=== Aim of the exercise ===
Copy out the rows below word for word, starting at the line with "The image size is (1280, 720). Describe" and ending at the line with "The width and height of the screenshot is (1512, 803). In", both included.

begin Record excerpts

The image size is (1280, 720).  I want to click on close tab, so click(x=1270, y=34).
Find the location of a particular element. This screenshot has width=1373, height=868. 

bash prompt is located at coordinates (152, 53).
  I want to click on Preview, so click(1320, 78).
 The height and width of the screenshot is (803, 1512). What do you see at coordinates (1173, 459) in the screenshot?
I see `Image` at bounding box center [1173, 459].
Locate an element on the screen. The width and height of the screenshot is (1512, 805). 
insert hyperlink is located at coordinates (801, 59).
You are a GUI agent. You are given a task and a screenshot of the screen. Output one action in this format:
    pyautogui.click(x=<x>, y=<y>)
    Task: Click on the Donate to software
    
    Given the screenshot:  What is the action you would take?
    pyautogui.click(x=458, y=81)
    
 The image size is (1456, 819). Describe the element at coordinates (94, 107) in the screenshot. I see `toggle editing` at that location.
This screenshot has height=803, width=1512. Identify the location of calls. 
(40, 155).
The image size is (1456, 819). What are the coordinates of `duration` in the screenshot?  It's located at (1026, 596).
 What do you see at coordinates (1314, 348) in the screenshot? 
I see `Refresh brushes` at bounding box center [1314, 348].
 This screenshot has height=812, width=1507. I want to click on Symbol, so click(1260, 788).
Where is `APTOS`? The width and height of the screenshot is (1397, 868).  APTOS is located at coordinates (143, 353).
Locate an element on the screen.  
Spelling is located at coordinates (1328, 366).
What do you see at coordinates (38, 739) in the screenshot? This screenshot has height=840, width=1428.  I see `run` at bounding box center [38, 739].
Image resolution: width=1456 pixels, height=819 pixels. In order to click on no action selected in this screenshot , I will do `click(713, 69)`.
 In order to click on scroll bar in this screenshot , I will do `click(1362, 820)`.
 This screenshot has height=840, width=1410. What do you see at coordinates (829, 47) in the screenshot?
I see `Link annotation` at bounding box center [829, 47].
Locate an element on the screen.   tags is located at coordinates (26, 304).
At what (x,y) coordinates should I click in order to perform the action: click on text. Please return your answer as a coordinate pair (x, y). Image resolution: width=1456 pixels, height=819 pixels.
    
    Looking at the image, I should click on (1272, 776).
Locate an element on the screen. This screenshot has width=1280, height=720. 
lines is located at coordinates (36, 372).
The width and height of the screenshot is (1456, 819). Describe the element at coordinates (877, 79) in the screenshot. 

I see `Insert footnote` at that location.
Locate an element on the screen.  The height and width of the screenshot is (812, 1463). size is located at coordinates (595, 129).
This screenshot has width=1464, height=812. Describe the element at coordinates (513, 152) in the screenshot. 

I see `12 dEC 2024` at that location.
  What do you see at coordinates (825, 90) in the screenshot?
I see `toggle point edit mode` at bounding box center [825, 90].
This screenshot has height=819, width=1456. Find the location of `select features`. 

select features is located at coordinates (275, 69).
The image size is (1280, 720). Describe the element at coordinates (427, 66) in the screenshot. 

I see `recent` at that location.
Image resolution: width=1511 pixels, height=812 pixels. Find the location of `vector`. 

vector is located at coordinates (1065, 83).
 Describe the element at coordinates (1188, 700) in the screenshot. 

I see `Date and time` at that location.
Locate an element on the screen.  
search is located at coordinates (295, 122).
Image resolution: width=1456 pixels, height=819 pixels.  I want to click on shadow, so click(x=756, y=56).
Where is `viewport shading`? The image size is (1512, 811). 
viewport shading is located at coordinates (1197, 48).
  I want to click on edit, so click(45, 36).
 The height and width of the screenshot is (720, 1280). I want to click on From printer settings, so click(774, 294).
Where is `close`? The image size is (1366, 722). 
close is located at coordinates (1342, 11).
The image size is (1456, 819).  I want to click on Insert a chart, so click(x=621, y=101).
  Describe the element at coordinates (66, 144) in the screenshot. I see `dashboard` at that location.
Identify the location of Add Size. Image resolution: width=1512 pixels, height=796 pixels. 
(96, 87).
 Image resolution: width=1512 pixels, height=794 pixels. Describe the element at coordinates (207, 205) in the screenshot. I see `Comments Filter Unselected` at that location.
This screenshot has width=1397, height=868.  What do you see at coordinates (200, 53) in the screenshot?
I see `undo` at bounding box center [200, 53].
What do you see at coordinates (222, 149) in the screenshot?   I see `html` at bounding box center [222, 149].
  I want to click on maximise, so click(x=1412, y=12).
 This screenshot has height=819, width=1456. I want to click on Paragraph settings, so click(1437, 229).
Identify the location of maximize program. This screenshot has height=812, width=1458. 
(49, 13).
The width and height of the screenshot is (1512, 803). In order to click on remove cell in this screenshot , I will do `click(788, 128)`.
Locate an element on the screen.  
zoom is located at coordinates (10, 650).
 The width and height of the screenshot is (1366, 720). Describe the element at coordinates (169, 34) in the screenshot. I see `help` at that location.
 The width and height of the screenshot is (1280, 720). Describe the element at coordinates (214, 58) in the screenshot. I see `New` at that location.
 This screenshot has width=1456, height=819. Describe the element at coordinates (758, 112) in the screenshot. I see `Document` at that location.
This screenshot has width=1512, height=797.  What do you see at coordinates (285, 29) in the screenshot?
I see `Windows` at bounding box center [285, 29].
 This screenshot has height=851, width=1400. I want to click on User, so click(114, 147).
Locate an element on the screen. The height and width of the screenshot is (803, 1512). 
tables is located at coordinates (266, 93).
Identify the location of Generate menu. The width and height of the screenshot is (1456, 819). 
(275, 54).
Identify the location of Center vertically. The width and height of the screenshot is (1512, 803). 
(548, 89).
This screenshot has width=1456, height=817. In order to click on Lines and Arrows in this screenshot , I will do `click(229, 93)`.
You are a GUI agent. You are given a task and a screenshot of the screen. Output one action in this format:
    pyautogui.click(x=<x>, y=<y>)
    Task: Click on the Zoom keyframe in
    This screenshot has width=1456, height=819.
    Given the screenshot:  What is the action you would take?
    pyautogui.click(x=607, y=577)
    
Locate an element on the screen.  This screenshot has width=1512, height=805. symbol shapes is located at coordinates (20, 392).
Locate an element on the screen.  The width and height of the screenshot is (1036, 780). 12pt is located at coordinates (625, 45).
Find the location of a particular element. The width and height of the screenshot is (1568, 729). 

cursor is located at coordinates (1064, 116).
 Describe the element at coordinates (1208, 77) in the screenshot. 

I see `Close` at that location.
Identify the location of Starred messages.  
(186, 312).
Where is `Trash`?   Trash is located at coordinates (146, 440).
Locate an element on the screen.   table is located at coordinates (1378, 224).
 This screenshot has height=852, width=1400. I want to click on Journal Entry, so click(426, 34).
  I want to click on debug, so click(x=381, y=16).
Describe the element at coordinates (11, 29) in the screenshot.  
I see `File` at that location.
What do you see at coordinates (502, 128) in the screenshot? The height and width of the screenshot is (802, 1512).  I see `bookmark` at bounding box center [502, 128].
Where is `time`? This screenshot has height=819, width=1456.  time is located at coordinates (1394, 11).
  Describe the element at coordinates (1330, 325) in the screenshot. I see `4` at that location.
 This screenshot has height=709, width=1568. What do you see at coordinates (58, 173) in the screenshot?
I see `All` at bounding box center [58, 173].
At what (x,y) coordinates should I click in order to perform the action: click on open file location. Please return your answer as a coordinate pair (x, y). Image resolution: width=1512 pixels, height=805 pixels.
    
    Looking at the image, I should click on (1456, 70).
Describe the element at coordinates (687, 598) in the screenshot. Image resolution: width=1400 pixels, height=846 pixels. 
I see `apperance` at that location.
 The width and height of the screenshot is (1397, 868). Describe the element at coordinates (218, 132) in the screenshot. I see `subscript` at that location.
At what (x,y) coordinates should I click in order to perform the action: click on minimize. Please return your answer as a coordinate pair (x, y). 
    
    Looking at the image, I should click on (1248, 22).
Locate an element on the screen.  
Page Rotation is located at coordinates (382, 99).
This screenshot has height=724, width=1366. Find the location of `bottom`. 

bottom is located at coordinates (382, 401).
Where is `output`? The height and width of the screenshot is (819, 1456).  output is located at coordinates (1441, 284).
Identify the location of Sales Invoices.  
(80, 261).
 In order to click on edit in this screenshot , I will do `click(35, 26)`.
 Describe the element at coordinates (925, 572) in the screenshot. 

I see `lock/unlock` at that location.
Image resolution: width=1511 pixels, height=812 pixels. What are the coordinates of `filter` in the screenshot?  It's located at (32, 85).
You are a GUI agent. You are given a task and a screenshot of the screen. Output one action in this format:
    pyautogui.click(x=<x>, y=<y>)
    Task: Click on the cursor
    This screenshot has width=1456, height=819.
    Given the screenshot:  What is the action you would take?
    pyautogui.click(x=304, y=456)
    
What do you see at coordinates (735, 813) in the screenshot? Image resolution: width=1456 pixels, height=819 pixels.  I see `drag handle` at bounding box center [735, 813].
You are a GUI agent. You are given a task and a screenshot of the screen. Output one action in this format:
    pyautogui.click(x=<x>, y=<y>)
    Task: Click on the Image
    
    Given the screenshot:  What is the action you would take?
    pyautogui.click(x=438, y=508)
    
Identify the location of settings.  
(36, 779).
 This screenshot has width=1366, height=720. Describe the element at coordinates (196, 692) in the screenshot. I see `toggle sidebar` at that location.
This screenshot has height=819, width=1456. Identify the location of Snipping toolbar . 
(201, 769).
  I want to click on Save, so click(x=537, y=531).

end Record excerpts

=== Full answer ===
The image size is (1280, 720). Describe the element at coordinates (427, 66) in the screenshot. 

I see `recent` at that location.
Image resolution: width=1511 pixels, height=812 pixels. Find the location of `vector`. 

vector is located at coordinates (1065, 83).
 Describe the element at coordinates (1188, 700) in the screenshot. 

I see `Date and time` at that location.
Locate an element on the screen.  
search is located at coordinates (295, 122).
Image resolution: width=1456 pixels, height=819 pixels.  I want to click on shadow, so click(x=756, y=56).
Where is `viewport shading`? The image size is (1512, 811). 
viewport shading is located at coordinates (1197, 48).
  I want to click on edit, so click(45, 36).
 The height and width of the screenshot is (720, 1280). I want to click on From printer settings, so click(774, 294).
Where is `close`? The image size is (1366, 722). 
close is located at coordinates (1342, 11).
The image size is (1456, 819).  I want to click on Insert a chart, so click(x=621, y=101).
  Describe the element at coordinates (66, 144) in the screenshot. I see `dashboard` at that location.
Identify the location of Add Size. Image resolution: width=1512 pixels, height=796 pixels. 
(96, 87).
 Image resolution: width=1512 pixels, height=794 pixels. Describe the element at coordinates (207, 205) in the screenshot. I see `Comments Filter Unselected` at that location.
This screenshot has width=1397, height=868.  What do you see at coordinates (200, 53) in the screenshot?
I see `undo` at bounding box center [200, 53].
What do you see at coordinates (222, 149) in the screenshot?   I see `html` at bounding box center [222, 149].
  I want to click on maximise, so click(x=1412, y=12).
 This screenshot has height=819, width=1456. I want to click on Paragraph settings, so click(1437, 229).
Identify the location of maximize program. This screenshot has height=812, width=1458. 
(49, 13).
The width and height of the screenshot is (1512, 803). In order to click on remove cell in this screenshot , I will do `click(788, 128)`.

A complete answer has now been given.